# Given records
☆ ☆ ☆ ☆ ☆
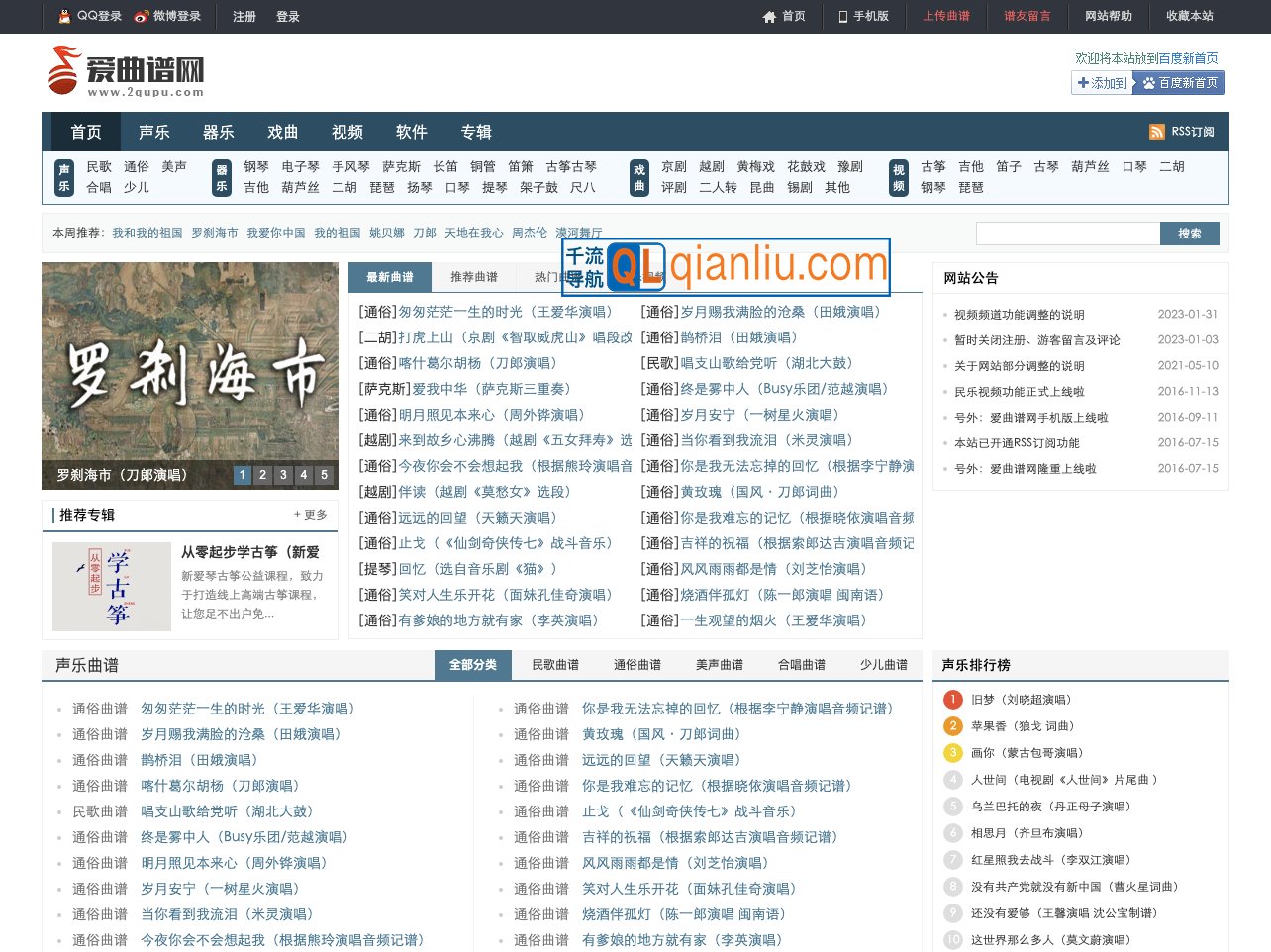The height and width of the screenshot is (952, 1271).
Task: Click the 首页 home icon in top bar
Action: 769,17
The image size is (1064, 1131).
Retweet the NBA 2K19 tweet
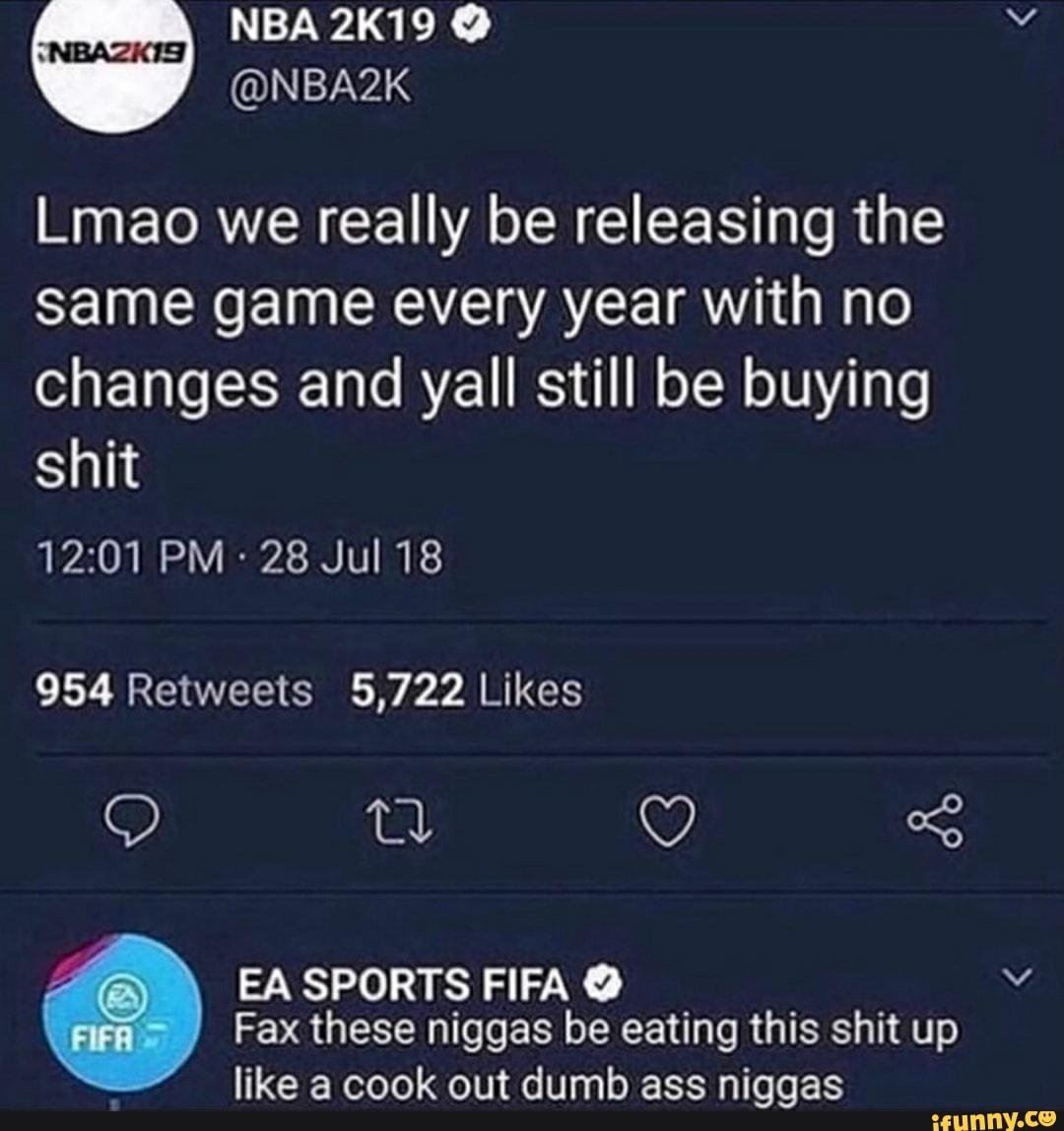[400, 823]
☆ ☆ ☆ ☆ ☆
# Problem statement
Please output the lines from the line that contains "The image size is (1064, 1131)." through the end of the records, both ends included, exactly and with no pictures.

# Written response
The image size is (1064, 1131).
Retweet the NBA 2K19 tweet
[400, 823]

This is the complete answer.